There is a final aspect worth mentioning. So far, we have discussed navigating uncertainty regarding the other person’s preferences. But we may also consider uncertainty regarding our own preferences. We may ask someone only to wish we hadn’t, and we may skip over someone because we didn’t know that we would have enjoyed dancing with them. Something to always remember. If you ask someone to dance, take care of them even if you end up not enjoying dancing with them. They took a chance on you by agreeing to be in your embrace and put their trust into your care.[1] If you find yourself often in the situation of dancing with people you wish you hadn’t, then maybe consider why you are asking the people you are asking? If you ask because you feel pressured to do so, or because you feel obligated, or you ask because of what they are and not who they are, the more likely you are to be disappointed.
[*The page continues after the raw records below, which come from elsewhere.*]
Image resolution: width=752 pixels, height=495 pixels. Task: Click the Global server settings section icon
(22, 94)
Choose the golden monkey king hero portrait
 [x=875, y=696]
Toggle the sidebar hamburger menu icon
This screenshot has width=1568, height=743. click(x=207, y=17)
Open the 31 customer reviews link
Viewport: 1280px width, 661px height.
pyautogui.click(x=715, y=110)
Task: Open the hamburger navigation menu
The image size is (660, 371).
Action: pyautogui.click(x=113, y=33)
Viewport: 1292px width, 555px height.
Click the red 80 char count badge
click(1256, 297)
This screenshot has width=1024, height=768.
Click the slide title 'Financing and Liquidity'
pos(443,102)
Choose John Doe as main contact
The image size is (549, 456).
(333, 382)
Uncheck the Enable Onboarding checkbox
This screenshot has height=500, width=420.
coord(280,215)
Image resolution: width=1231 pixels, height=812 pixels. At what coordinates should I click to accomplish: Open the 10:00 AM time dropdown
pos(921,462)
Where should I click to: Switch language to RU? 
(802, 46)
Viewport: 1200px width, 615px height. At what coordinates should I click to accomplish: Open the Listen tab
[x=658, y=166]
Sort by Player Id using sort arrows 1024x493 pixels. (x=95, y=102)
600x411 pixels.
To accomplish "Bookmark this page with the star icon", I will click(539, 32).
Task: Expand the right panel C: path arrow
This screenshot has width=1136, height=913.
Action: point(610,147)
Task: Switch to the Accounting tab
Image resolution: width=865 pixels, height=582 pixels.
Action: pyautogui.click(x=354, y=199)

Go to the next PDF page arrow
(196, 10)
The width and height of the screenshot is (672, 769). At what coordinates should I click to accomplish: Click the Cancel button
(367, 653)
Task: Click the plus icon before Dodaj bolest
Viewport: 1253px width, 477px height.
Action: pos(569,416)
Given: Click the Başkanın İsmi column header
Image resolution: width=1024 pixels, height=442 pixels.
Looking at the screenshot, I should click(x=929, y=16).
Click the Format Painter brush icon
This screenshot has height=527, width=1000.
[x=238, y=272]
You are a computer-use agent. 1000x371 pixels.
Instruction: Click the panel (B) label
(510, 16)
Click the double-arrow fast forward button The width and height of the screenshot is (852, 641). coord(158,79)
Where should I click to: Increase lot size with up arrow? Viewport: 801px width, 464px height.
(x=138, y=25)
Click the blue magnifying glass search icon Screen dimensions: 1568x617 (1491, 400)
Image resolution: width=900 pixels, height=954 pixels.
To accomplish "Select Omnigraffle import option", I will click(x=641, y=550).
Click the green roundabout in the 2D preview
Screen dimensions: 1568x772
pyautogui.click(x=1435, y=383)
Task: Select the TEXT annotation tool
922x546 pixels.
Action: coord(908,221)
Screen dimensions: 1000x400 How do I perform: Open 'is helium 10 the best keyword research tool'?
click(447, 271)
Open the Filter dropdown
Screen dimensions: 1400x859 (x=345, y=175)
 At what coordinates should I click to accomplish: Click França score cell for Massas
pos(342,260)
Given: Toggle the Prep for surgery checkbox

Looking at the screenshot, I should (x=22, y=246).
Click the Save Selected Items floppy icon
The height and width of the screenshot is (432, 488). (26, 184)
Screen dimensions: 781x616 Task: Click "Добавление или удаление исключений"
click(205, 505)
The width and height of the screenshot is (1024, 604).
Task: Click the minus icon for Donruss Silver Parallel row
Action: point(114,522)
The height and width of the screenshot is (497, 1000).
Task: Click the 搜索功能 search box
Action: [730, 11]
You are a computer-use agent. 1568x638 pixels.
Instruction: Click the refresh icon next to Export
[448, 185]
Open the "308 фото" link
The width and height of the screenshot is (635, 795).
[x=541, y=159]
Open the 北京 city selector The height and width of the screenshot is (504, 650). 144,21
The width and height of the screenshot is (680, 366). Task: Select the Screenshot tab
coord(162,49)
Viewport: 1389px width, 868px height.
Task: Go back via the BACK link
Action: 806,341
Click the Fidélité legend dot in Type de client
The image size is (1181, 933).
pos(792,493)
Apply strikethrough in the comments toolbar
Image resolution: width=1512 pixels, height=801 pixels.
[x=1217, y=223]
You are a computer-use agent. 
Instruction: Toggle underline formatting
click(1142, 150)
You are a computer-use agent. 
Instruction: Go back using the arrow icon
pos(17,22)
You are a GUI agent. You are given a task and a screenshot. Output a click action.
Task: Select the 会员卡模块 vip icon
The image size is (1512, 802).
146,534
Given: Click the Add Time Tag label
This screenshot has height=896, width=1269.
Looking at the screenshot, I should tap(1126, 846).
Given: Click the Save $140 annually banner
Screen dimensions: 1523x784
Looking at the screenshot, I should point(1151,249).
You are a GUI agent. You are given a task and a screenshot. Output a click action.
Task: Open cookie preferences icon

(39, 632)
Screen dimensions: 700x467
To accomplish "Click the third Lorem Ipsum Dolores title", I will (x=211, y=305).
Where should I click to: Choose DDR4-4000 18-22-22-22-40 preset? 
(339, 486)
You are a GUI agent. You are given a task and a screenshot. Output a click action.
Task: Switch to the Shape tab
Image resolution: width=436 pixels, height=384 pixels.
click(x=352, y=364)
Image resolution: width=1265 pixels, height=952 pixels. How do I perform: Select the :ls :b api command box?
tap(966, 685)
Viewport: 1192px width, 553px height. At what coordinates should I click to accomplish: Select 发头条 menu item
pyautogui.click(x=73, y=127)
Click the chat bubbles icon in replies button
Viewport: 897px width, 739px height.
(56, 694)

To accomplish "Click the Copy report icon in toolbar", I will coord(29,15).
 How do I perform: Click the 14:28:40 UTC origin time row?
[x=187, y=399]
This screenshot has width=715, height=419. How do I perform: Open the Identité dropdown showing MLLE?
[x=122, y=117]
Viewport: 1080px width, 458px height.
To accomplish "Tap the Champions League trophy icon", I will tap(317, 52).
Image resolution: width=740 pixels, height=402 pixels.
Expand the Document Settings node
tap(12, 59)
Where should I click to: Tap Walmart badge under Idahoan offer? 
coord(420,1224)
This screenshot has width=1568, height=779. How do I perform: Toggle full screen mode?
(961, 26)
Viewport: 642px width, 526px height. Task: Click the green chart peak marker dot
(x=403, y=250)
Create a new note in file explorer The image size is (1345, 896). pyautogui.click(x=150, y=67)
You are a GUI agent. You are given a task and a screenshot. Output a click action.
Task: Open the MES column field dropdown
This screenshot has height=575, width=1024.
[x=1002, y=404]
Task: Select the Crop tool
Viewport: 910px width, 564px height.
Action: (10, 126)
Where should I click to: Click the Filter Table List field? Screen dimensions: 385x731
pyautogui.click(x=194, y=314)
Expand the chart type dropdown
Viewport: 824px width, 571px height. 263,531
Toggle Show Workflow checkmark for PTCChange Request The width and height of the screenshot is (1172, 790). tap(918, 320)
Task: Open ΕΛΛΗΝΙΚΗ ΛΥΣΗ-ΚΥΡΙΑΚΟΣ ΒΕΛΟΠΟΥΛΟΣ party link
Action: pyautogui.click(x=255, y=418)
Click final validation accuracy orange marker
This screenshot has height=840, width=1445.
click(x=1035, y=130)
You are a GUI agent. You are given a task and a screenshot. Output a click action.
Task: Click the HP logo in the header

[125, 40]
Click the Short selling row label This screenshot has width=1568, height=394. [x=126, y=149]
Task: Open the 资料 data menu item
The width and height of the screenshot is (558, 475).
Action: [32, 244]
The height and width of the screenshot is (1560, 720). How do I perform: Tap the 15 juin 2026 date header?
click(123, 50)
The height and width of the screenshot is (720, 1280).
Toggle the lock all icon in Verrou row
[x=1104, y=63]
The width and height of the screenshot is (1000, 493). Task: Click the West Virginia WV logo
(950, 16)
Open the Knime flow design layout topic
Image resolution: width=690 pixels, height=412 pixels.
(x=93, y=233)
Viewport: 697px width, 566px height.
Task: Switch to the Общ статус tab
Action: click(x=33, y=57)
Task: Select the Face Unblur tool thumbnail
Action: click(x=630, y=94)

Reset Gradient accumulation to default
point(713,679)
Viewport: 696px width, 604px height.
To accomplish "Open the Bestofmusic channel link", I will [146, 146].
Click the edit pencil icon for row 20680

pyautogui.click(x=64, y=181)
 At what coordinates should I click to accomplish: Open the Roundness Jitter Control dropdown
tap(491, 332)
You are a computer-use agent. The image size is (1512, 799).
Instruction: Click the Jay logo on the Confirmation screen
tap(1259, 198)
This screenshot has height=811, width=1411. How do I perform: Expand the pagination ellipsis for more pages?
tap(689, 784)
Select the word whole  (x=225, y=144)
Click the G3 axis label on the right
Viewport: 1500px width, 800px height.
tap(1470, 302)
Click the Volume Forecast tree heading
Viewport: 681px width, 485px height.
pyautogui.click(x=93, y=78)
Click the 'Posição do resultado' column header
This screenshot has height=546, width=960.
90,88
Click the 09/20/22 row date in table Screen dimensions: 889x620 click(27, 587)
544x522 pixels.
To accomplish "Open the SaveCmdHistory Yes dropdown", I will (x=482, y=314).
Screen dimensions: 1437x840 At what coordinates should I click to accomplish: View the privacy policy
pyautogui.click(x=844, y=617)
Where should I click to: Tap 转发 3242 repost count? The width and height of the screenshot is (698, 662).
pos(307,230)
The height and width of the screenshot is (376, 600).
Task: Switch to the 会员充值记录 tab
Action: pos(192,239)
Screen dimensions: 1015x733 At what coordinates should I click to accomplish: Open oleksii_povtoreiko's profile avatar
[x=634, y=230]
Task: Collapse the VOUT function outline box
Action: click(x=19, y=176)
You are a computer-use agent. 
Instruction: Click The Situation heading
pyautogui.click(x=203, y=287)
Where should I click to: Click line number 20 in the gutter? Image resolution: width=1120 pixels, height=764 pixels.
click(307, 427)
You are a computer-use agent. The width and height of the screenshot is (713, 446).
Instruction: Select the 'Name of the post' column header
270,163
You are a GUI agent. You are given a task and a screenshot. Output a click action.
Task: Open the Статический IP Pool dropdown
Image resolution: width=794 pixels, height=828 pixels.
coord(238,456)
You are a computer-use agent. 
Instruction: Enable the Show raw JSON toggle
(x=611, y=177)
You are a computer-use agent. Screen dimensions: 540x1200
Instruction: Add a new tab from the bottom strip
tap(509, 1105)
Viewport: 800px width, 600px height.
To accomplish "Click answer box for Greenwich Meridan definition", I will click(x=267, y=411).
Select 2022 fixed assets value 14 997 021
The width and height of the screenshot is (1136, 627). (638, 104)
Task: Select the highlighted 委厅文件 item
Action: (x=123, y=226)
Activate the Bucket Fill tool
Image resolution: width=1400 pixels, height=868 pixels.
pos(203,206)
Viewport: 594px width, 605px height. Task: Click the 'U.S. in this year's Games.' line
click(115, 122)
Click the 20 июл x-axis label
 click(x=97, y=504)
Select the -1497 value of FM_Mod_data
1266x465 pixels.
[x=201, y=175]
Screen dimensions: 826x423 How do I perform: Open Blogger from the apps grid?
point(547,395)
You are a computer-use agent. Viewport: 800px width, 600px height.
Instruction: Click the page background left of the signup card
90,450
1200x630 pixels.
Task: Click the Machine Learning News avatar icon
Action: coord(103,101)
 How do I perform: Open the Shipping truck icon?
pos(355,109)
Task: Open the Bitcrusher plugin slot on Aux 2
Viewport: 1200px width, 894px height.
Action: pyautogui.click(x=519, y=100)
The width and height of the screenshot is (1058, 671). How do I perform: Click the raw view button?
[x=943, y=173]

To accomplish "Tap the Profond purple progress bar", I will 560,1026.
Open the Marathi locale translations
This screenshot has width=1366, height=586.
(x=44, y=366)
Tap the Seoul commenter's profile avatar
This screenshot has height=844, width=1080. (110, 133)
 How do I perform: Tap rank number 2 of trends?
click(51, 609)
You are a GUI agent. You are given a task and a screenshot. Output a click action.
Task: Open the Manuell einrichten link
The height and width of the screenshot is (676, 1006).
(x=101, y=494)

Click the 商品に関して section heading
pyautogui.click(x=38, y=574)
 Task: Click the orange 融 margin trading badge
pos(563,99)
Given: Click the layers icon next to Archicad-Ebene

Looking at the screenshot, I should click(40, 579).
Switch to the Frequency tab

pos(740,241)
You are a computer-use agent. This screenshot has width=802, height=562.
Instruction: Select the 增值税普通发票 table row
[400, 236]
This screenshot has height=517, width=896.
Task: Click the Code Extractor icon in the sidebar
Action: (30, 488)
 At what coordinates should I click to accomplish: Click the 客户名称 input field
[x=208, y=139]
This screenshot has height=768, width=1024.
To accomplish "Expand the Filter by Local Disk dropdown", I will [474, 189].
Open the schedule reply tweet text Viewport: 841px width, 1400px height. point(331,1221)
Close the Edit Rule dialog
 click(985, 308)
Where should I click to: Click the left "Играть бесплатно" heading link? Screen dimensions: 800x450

The more you ask from a place of honesty and curiosity, the more likely you are to have a magical experience. One last thing to keep in mind is that we often fear the unknown, so we tend to ask the people we already know who we already know will say yes. But some of the most joyous dances are with someone new. Take the chance to ask someone you may not initially think to ask.
[1] We should feel empowered to protect ourselves from chance of injury or inappropriate behavior, which do take precedent over concerns of disappointing the other person.